Panelistas de la segunda jornada del congreso.

Las discusiones del Congreso

Resúmen de la segunda jornada del Congreso de Cultura y Desarrollo y del lanzamiento del Plan Decenal de Cultura de Bogotá

2011/11/26

Por revistaarcadia.com

Día dos

El segundo día del Congreso de Cultura y Desarrollo estuvo marcado por el debate. El primer panel, moderado por la especialista en planeación social, Clara Mónica Zapata, reunió a los secretarios de cultura de Bogotá, Catalina Ramírez; Medellín, Luis Miguel Úsuga, Cali, Carlos Alberto Rojas, Barranquilla, Diana Acosta, y Manizales, Carolina Vásquez, quienes hablaron sobre sus experiencias en gestión de políticas culturales.

Uno de los temas de discusión fue el del presupuesto de las Secretarías. Mientras que el de Bogotá llega a los 60 mil millones de pesos anuales –si de deja por fuera el área de educación y deporte–, el de Medellín alcanza los 74 mil millones, más 25 mil destinados a la construcción de Parques Bibliotecas, y el de Barranquilla entre 5 mil y 6 mil millones. “El presupuesto de Medellín es histórico –aseguró Úsuga– porque nosotros en el sector cultural nos tomamos el poder”. Los secretarios concordaron en que la inversión del sector privado es necesaria. “En Barranquilla decidimos que las fiestas públicas no deben ser financiadas por el Estado”, comentó Acosta.

El secretario de Cali habló sobre la participación ciudadana y la diversidad que es, sin duda, la base fundamental para un plan cultural. “Cali ha trabajado mucho con el tema afro y una población tan numerosa como la afro exige una política”, dijo Rojas. Justamente, otra de las discusiones de la jornada giró en torno a las acciones afirmativas frente a las minorías y grupos en condición de vulnerabilidad.

Para Ramírez, las acciones afirmativas son “medidas transitorias que buscan disminui las brechas y generar una transformación de los estereotipos sociales”. Algo distinto opinó Rojas para quien conceptos como “vulnerabilidad” y “minorías” no caben en una política cultural entendida como un ejercicio de derechos. Se trata, en cambio, de cómo la política cultural asume las particularidades de un grupo. En eso estuvo de acuerdo Acosta: “Si hablamos de inclusión no podemos encasillar”. Úsuga enfatizó en que las acciones afirmativas encuentran obstáculos para llevarse a cabo debido a la falta de un plan nacional de cultura. Para él es urgente la articulación de los planes locales en este tipo de discusiones. “Necesitamos un guión nacional que nos respalde y nos permita gestionar leyes”, concluyó.
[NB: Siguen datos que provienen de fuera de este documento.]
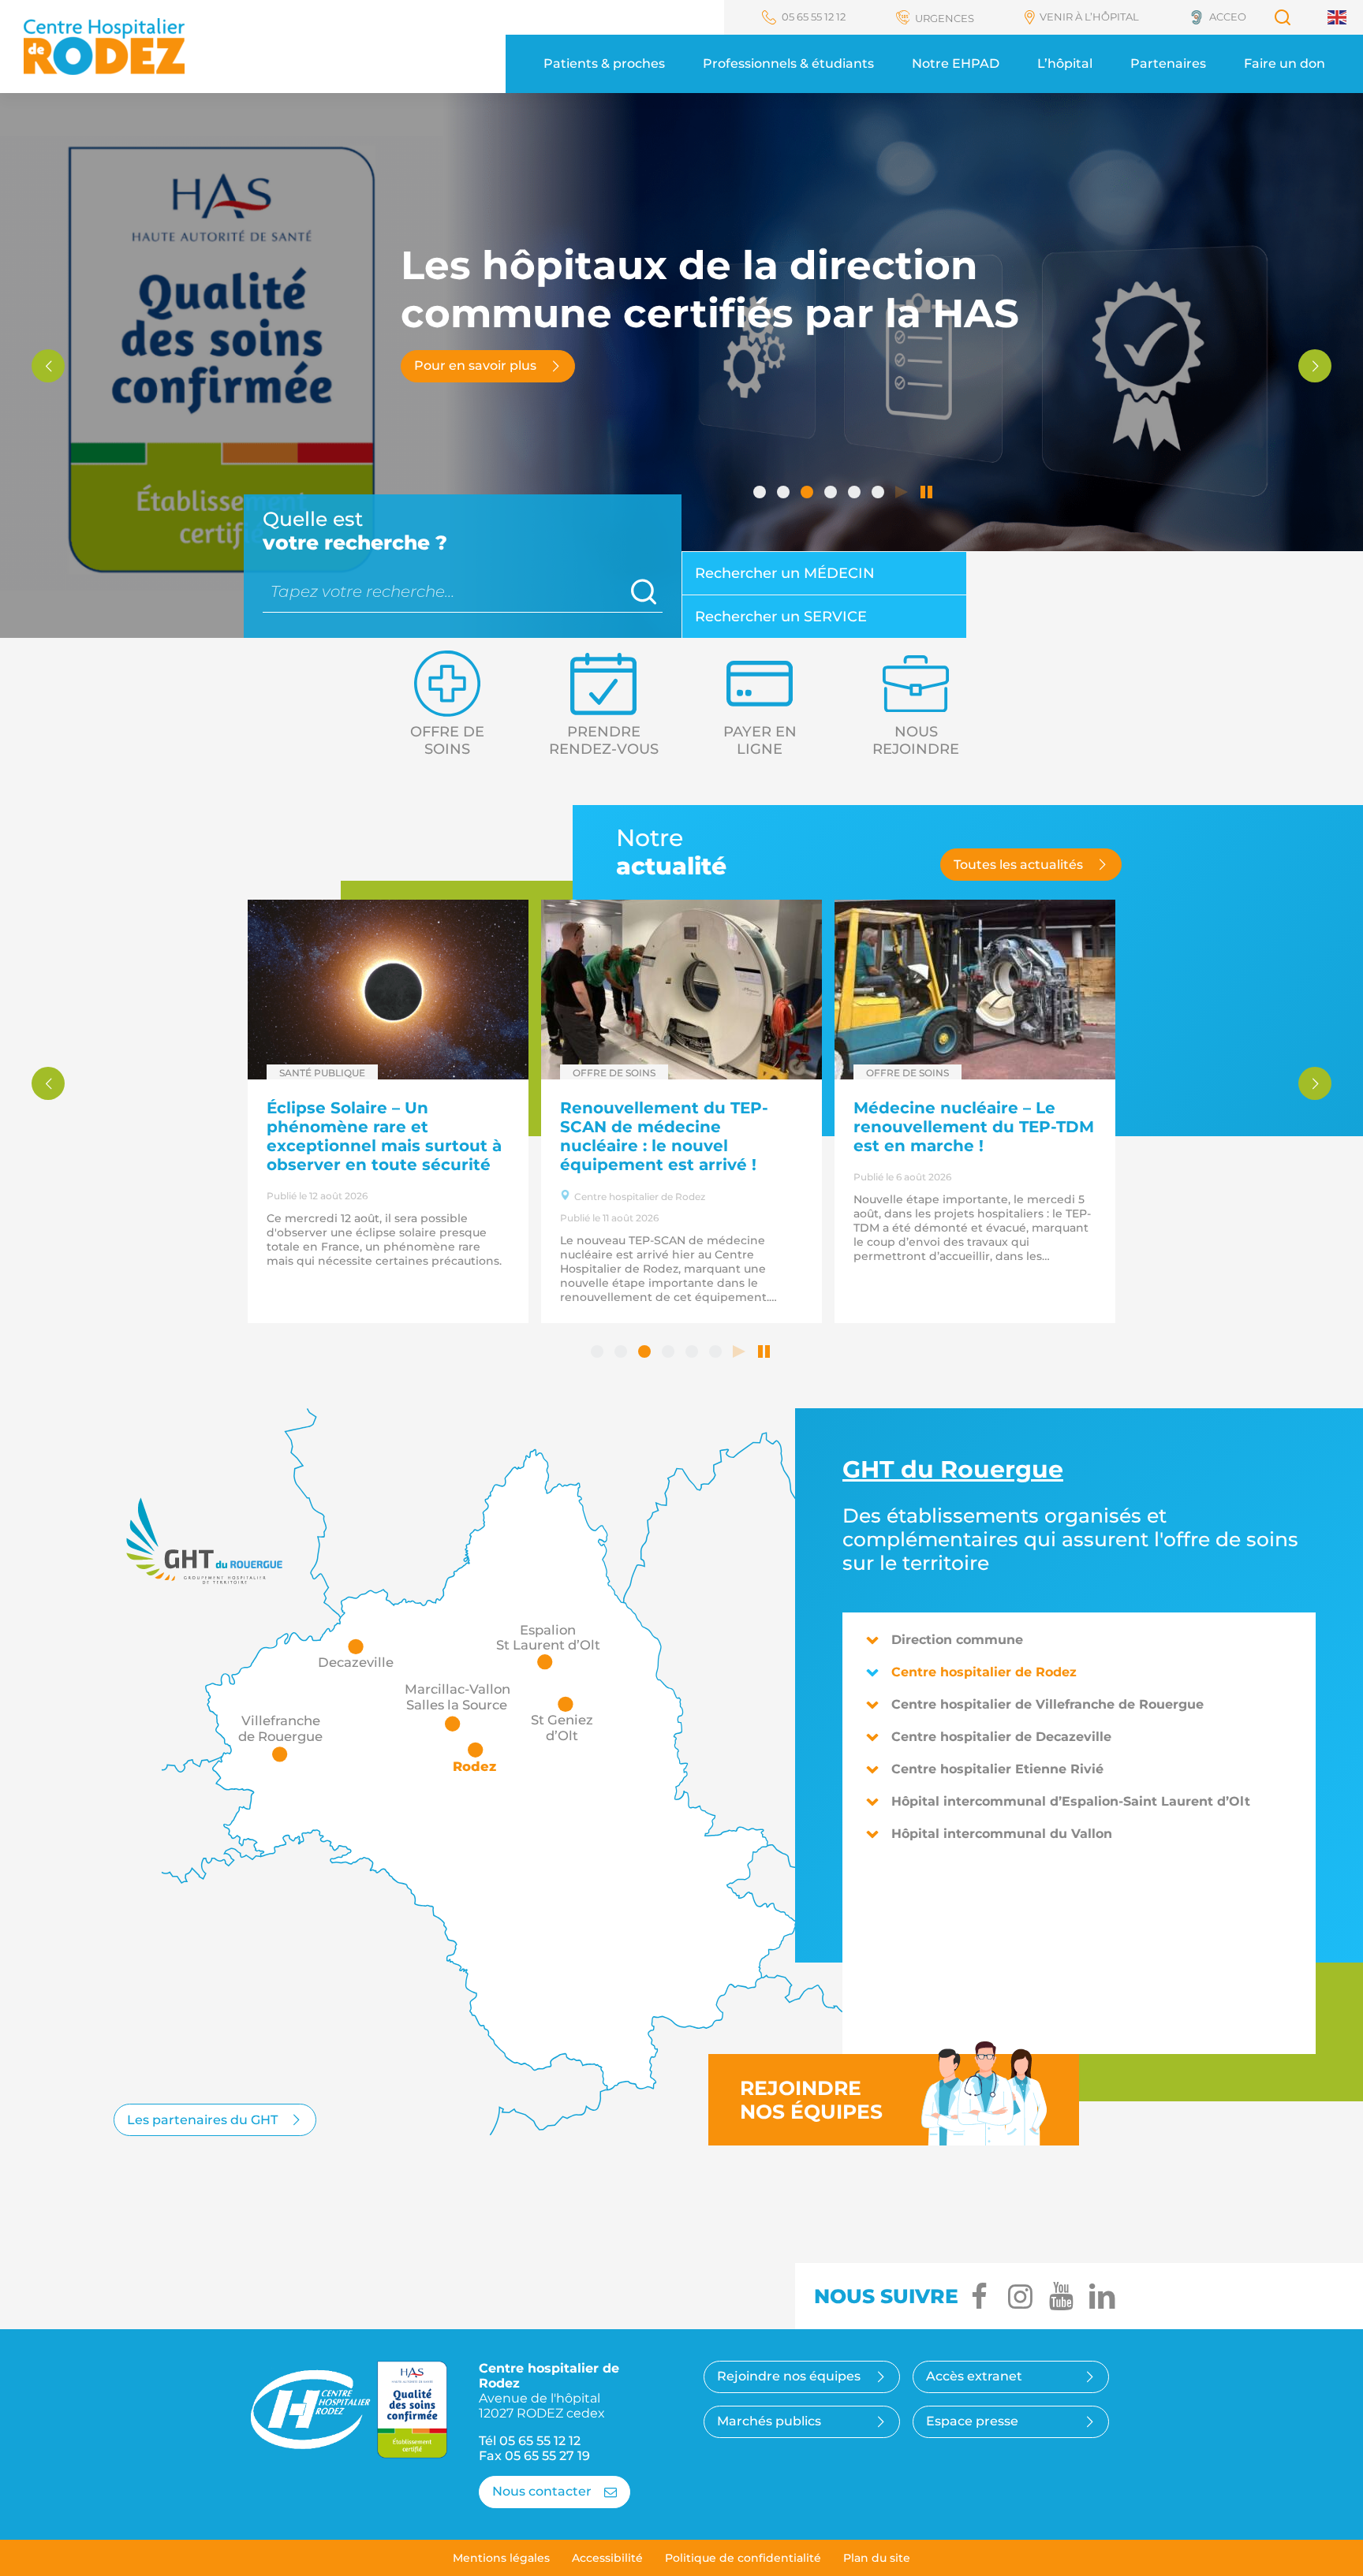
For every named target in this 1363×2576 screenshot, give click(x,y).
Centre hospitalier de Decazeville (1001, 1736)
El panel finalizó con la pregunta sobre cómo medir el impacto de los planes culturales. En este punto hubo consenso: la participación ciudadana y los indicadores son la fórmula para la medición.

El debate continuó por cuenta del psicólogo Germán Rey quien habló sobre cómo la cultura, más allá de ser una herramienta o un lujo, está empezando a ser un elemento clave para la gestión pública. “El tema cultural forma parte integral del proyecto político que un grupo de ciudadanos plantea para el proyecto de ciudad. Después de seis gobiernos, Bogotá ha podido acentuar el tema cultural y saber qué quiere la ciudad en términos de cultura”. Rey retomó uno de los asuntos tratados durante la jornada: un plan no es una camisa de fuerza, por el contrario, la cultura en una red de significados que merece ser descifrada y un plan es un intento de desciframiento. “Un plan es el producto de una discusión social. Es una conversación”, subrayó.

Muy en sintonía con lo dicho por Rey estuvieron las recomendaciones que los especialistas Carlos Villaseñor, Lucina Jiménez y Mónica Lacarrieu hicieron al Plan Decenal. Reconsiderar el sentido de territorio desde una perspectiva global, escuchar a la ciudadanía, fomentar las competencias y asumir que se está actuando desde el terreno político fueron algunas de las sugerencias de Jiménez. Lacarrieu, por su parte, señaló la importancia de los procesos y Villaseñor resaltó la importancia de haber logrado un acuerdo para los próximos diez años.

Al cierre del Congreso, la secretaría Catalina Ramírez presentó sus conclusiones: “Nos hemos escuchado, hemos disentido y hemos dialogado a partir de nuestras diferencias. Eso nos ayuda a construir una identidad como nación”. Finalmente, Ramírez recordó la necesidad de que el Plan Decenal entre en conversación con otros sectores y áreas del conocimiento. “Necesitamos buscar aliados, Necesitamos la vinculación de la sociedad civil y de los privados para encontrar esos espacios de diálogo”.